WORK ORDER:
Once the line containing "The image size" is found, please copy it and all lines after it through the end of the records, exactly, leaving out pictures.

Screenshot grounding data
=== Section Start ===

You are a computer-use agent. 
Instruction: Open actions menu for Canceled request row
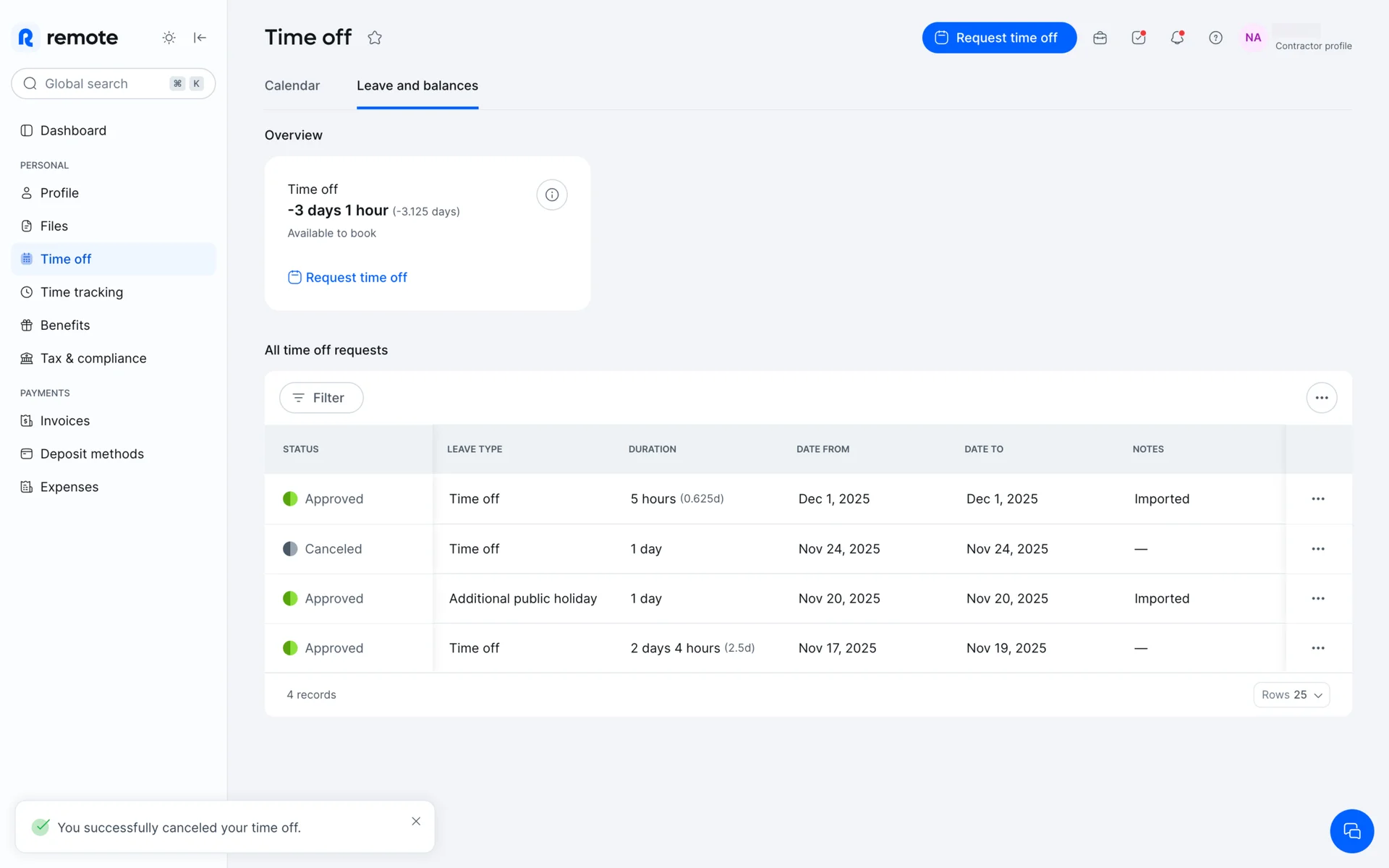tap(1317, 549)
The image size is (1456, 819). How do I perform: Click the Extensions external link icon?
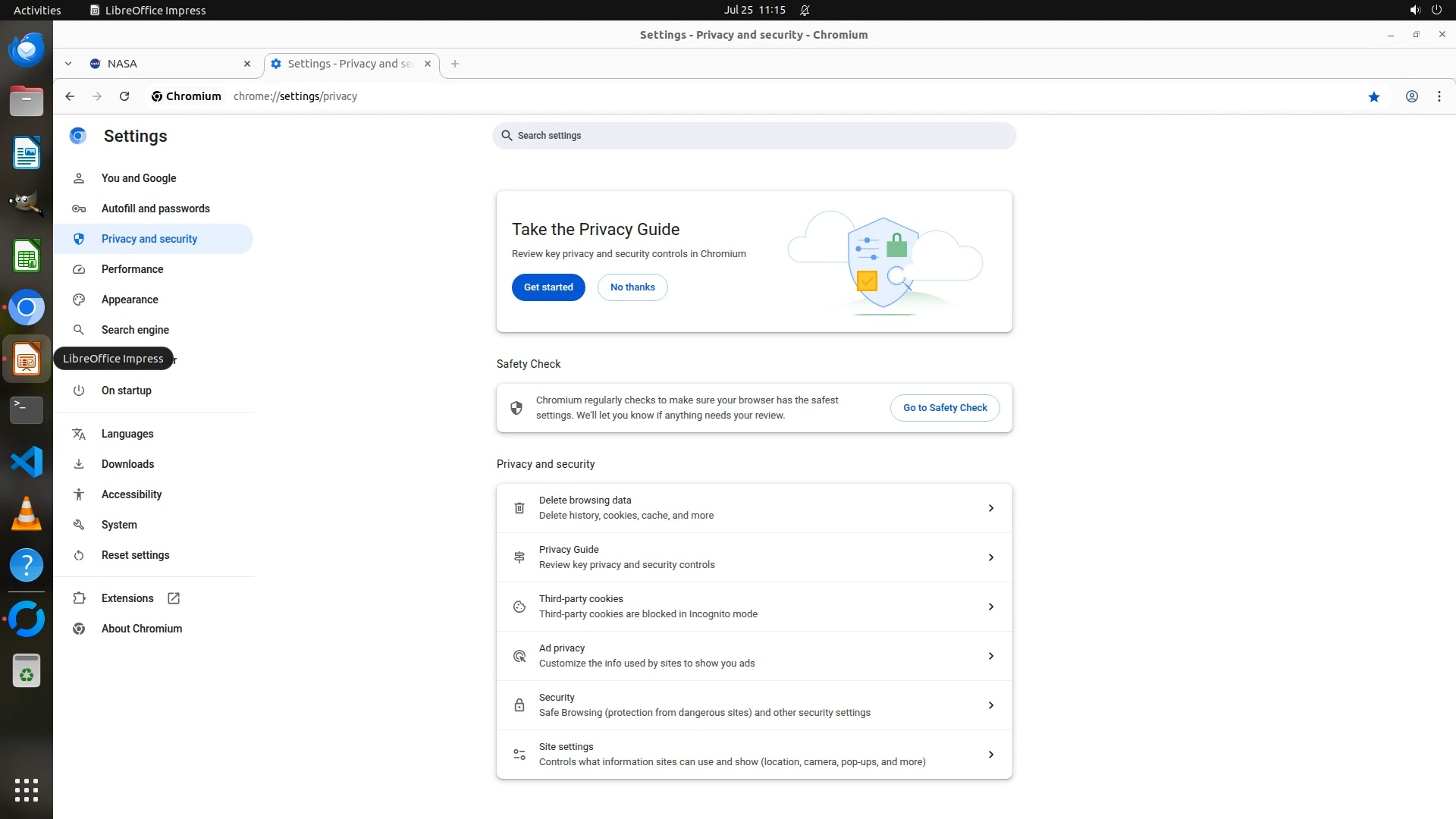click(174, 598)
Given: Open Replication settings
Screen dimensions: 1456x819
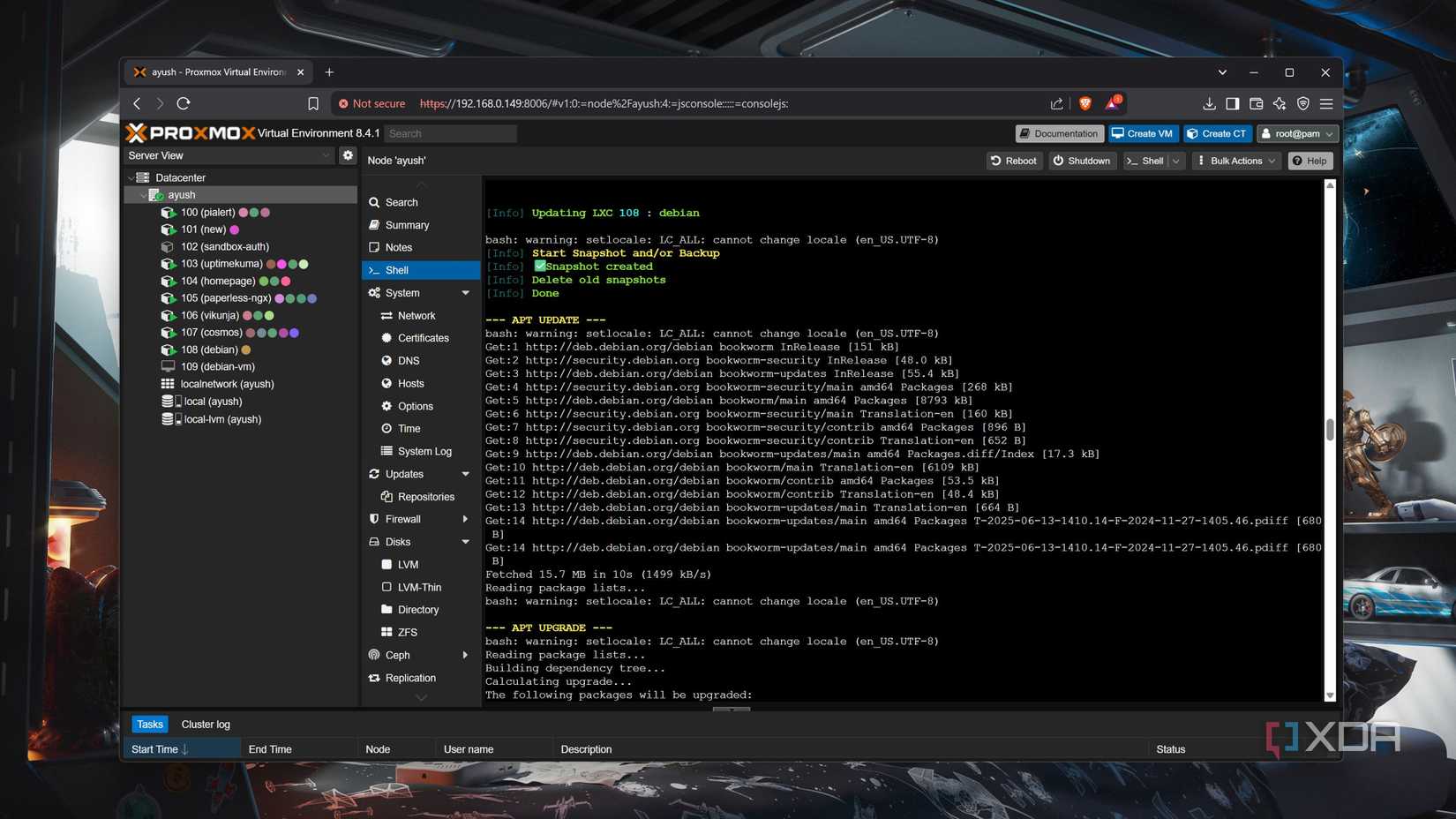Looking at the screenshot, I should pyautogui.click(x=412, y=678).
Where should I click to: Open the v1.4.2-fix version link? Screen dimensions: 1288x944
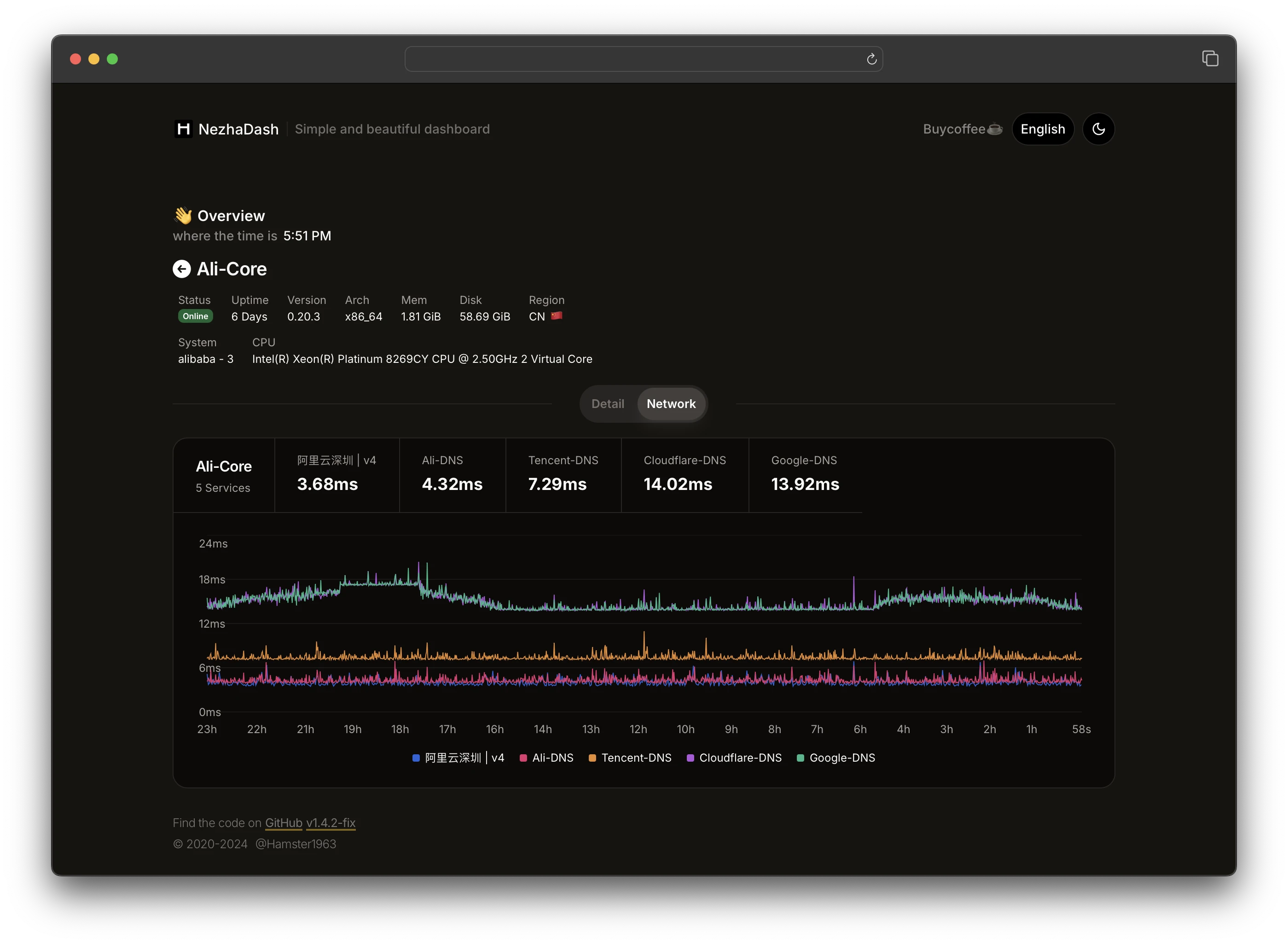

=== Section End ===

OUTPUT FOR THIS EXERCISE:
The image size is (1456, 819). How do I perform: Click the Extensions external link icon?
click(174, 598)
Given: Open Replication settings
Screen dimensions: 1456x819
Looking at the screenshot, I should pyautogui.click(x=412, y=678).
Where should I click to: Open the v1.4.2-fix version link? Screen dimensions: 1288x944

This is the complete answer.